Text to read

What are Economies of Scale:

  • Economies of scale arise when unit costs fall as output increases

How to calculate Economies of Scale:

Total production costs in period (£)/Total output in period (units)

Internal Economies of Scale:

  • Arise from the increased output of the business itself

    • Buying economies: Buying in greater quantities usually results in a lower price (bulk-buying)

    • Technical: Use of specialist equipment or processes to boost productivity

    • Marketing: Spreading a fixed marketing spend over a larger range of products, markets and customers

    • Network: Adding extra customers

    • Financial: Larger firms benefit from access to more and cheaper finance

Purchasing (bulk buying):

  • A purchasing economy of scale is the benefit that a business receives from purchasing large volumes of a good

  • The supplier is incentivised to offer a discount as the scale of the purchase is substantial

  • The lower costs allow a business to either lower their selling prices to consumers (increasing competitiveness) or maximise their profits (benefiting shareholders)

Set problem
According to the economies of scale text, why is a supplier incentivised to offer a discount on a bulk purchase? The lines that come after this are separate material and have no connection to the economies of scale text.

Data segment
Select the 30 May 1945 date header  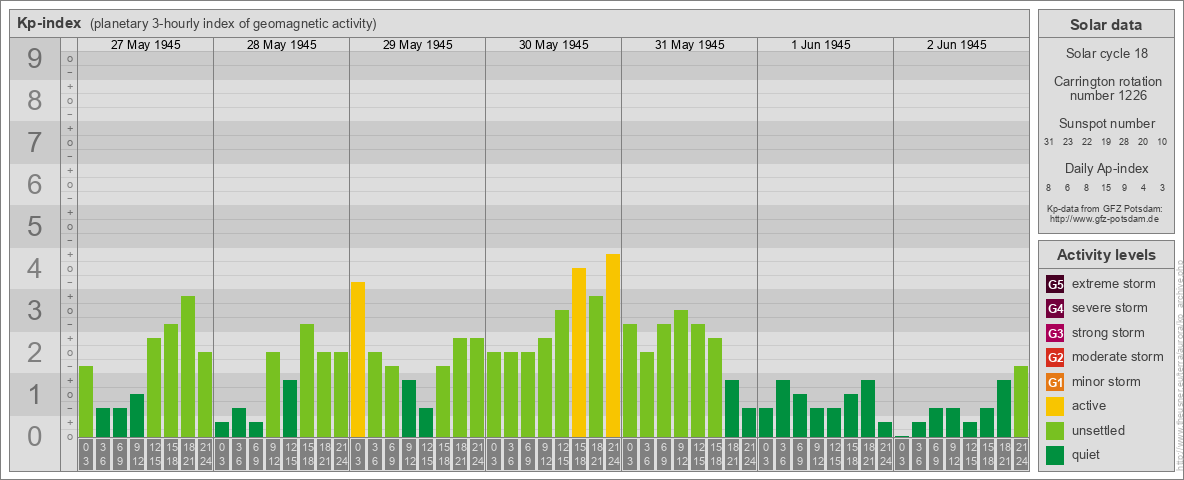tap(553, 45)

Worked answer
The supplier is incentivised to offer a discount because the scale of the purchase is substantial.